EXERCISES TO COMPLETE –
**A)** Answer these questions from the text on Jessica MacMillan's "Averted Vision," marking each answer to match:
(i) What gap does MacMillan explore through her sculptures and installations?
(ii) What happens to the faintest deep-sky objects when an observer tries to look directly at them?
(iii) Where in the retina are the rod cells concentrated?
**B)** Continue the text on Jessica MacMillan's "Averted Vision" from its last sentence.

DOCUMENT SEGMENT –
-.-.-
Jessica MacMillan: Averted Vision
Through her sculptures and installations, Jessica MacMillan focuses on exploring the gap between daily life and the objects and scales of astronomy. ‘Averted Vision’ is a new installation that examines methods of perception by applying the logic of averted vision to an arrangement of found objects.
Ironically, when attempting to observe the most faint and distant deep-sky objects through a telescope, they can appear to blink in and out of existence entirely. Try to look directly at them, and they vanish. The trick to perceiving these dim objects is to look indirectly—just off to the left or right—using a technique called 'averted vision'. The idea is to concentrate on the target without looking directly at it.
This phenomenon exists because of two types of light-detecting cells in your retinas: cone cells and rod cells. The center of the retina is packed with cones, which are best at detecting color and fine detail. The rod cells are concentrated in a ring around the outside of the central group of cones, and are specially suited for sensing faint light in peripheral vision.
-.-.-
DATA SECTION –
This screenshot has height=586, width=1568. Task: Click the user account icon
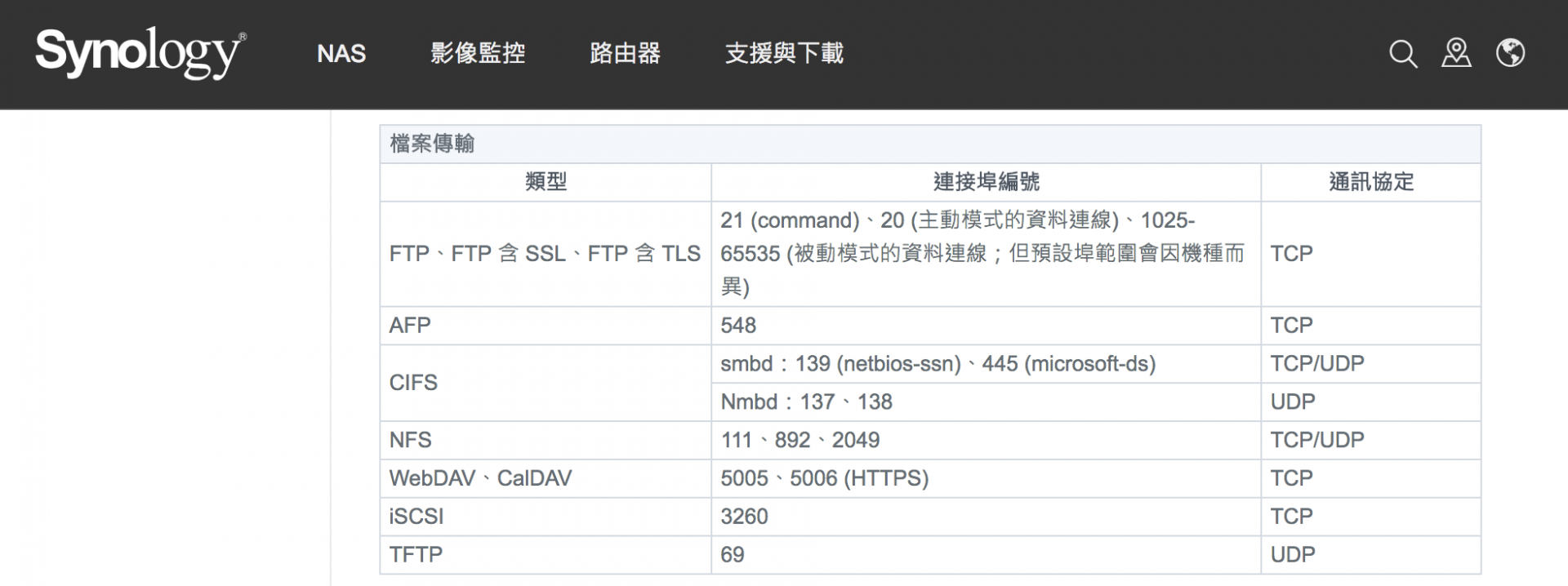tap(1456, 53)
-.-.-
WRITTEN RESPONSES –
**A)**
(i) The gap between daily life and the objects and scales of astronomy.
(ii) They vanish.
(iii) In a ring around the outside of the central group of cones.

**B)**
It’s because of this particular arrangement that by shifting your attention a few degrees to one side or the other allows the light to pass through the lens of your eye at a different angle, and more directly to the rod cells. In practice, the experience is strangely more like sensing than seeing.
Averted vision, as a technique, can be applied to other disciplines as well; it can be seen as a logic system in itself. If the object is dim, inaccessible, or imperceivably massive, search in the periphery.
Jessica MacMillan (b. 1987, New Hampshire, USA) lives and works in Oslo. This spring she is graduating from the MFA program at the Kunstakademiet, KHiO, and will be exhibiting in the upcoming MFA Avgangsutstillingen at Kunstnernes Hus, opening May 27th.